> _TEXTE PROPOSÉ_:
★ ★ ★

B. — Systèmes religieux à totémisme évolué.

Par M. Mauss.
A.-G. HADDON (et ses collaborateurs). — Reports of the Cambridge Anthropological Expédition to Torres Straits. Vol. VI. Sociology, Magic and Religion of the Eastern Islanders. Cambridge, Uuiversity Press, 1908, XX-316 pp., in-8o.

Ce volume est, comme le précédent (Cf. Année sociologique, IX), plutôt une série de travaux coordonnés qu’un livre méthodique. Cependant, cette fois, tout ce qui concerne la religion a été rédigé par M. Haddon, avec la collaboration, pour le culte de Bomai-Malu et pour les rites funéraires, de M. Myers.

C’est aux gens des îles de l’est du détroit de Torrès que M. Haddon et ses collaborateurs, M. Rivers, le regretté Wilkinson, M. Ray, se sont attaqués. M. Haddon les connaissait depuis sa première expédition de 1888. Il les revit en 1899, mieux équipé, secondé par une escorte de collaborateurs avisés ; il put profiter du travail fait dans l’intervalle par M. Hunt (Cf. Année Soc. VI), des connaissances approfondies qu’avait acquises M. Bruce, le gouverneur anglais de ces îles (cf. p. XX ; des documents entiers appartiennent en propre à ce dernier, p. 294, 266, etc.), des progrès intellectuels réalisés par certains indigènes qui purent remettre des manuscrits entiers à M. Ray, le linguiste de l’expédition (Cf. Rep. Cambr. Exped. Torres Str., III, Linguistics, par M. Ray, p. 300, etc).

Seulement, dans l’intervalle, la décadence des institutions sociales s’est accentuée, peut-être encore plus qu’aux îles occidentales. Les gens des Murray, ceux sur lesquels porte, de préférence, l’observation, sont chrétiens depuis plus de vingt-cinq ans (p.200, p.89). La plupart des sanctuaires et des fétiches n’étaient plus, il y a dix ans, que des reliques, encore précieuses, d’anciens cultes (p. 219.). On leur attribuait encore quelque force, quelque valeur, mais on ne s’en servait plus pour les usages auxquels ils étaient destinés. Certains durent être reconstitués artificiellement. Aussi nos auteurs s’expriment-ils d’ordinaire à l’imparfait. Les cérémonies auxquelles on les fit assister furent remises en vigueur après de longues années de désuétude. D’autres sont devenues des jeux. Même le grand culte national, celui de la société des hommes à Mer, la plus importante des îles, le culte de Bomai-Malu, bien qu’il eût pour subsister toute l’autorité que donne l’organisation politique et religieuse, était déjà caduc il y a vingt ans. C’est donc à une reconstruction, à une restauration (cf. les planches XXIX et XXX) que l’on nous fait assister. Nous convenons qu’elle est faite avec prudence, ingéniosité, habileté, à l’aide des meilleurs auteurs indigènes. Mais nous nous demandons si tant de travail n’eût pas mieux été appliqué à observer des tribus moins éloignées de leur état « natif ».

★ ★ ★

> _DONNÉES FOURNIES_:
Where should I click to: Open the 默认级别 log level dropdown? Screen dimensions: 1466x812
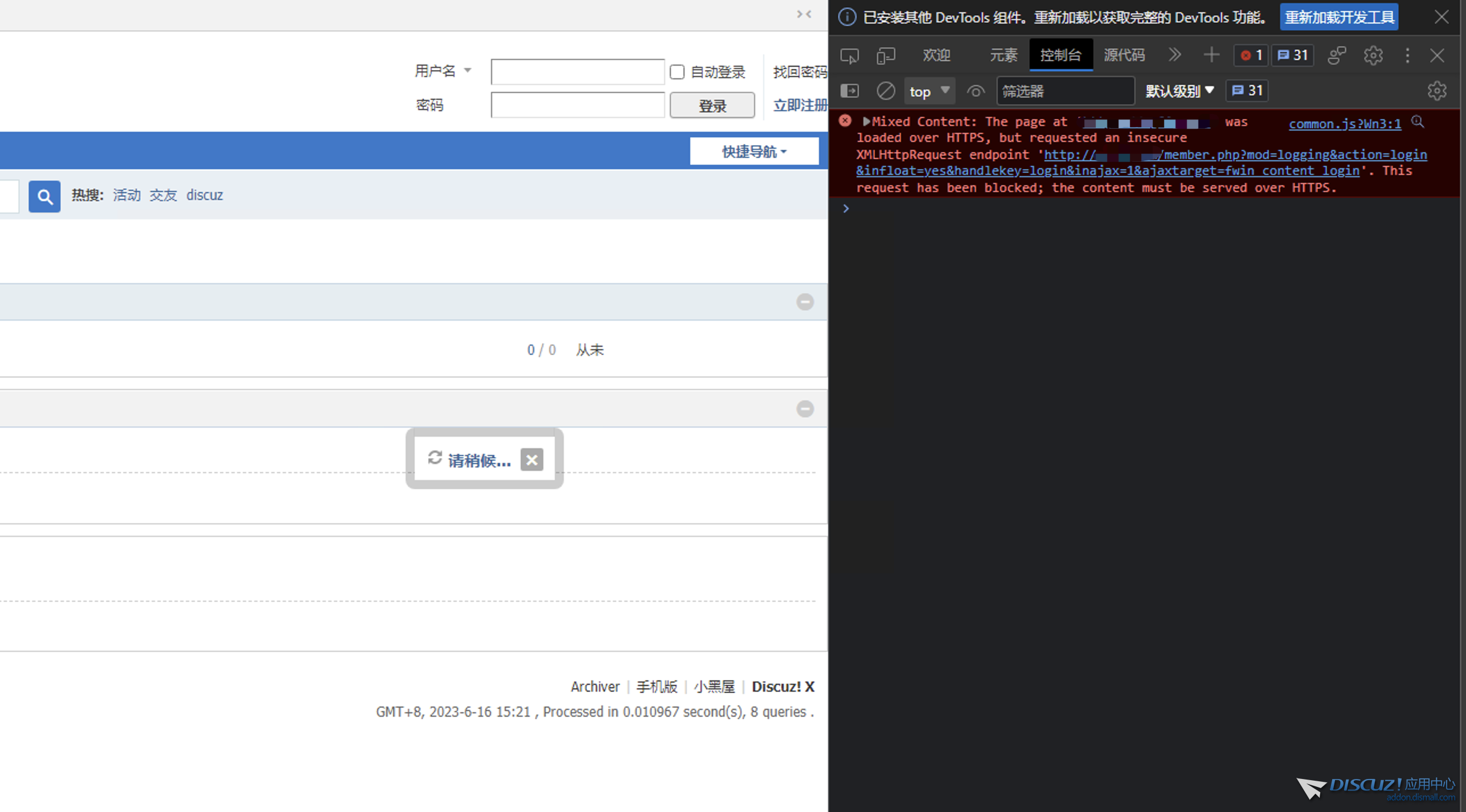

★ ★ ★

> _CONSIGNE DE L'EXERCICE_: Rédigez la suite du compte rendu consacré aux habitants des îles de l'est du détroit de Torrès, en reprenant juste après sa dernière phrase.

> _CORRIGÉ_:
Quoi qu’il en soit, que les faits soient établis plutôt par induction que par expérience directe, ils n’en sont pas moins importants pour une théorie générale de l’évolution religieuse, et de la décomposition du totémisme. Nous assistons, en effet, à l’aide des travaux de M. Haddon et de ses collaborateurs, à une véritable expérience telle que nous n’aurions osé en imaginer une a priori. Nous avions indiqué, en rendant compte du volume V, que les Insulaires occidentaux (Mabuiag, Muralug, etc.) nous semblaient présenter des phénomènes curieux qui nous permettaient de concevoir le passage des cultes totémiques à ceux du héros national. Le culte de Kwoiam, les mythes de Sida, de Dogai, qui réapparaissent ici, nous semblaient assez près des cultes totémiques dont on constatait, d’ailleurs, l’existence (de façon assez timorée, il est vrai) ; mais, en même temps, ils nous paraissaient assez éloignés de ces mêmes cultes pour pouvoir être rapprochés des grands dieux. L’évolution commencée là-bas s’est achevée ici. Les habitants des Îles orientales n’ont plus de totems, ils n’en ont plus que des traces. Ils ont un culte national, celui de Bomai-Malu, beaucoup plus développé, et, à la suite de MM. Haddon et Rivers, on peut donner de ce fait une explication.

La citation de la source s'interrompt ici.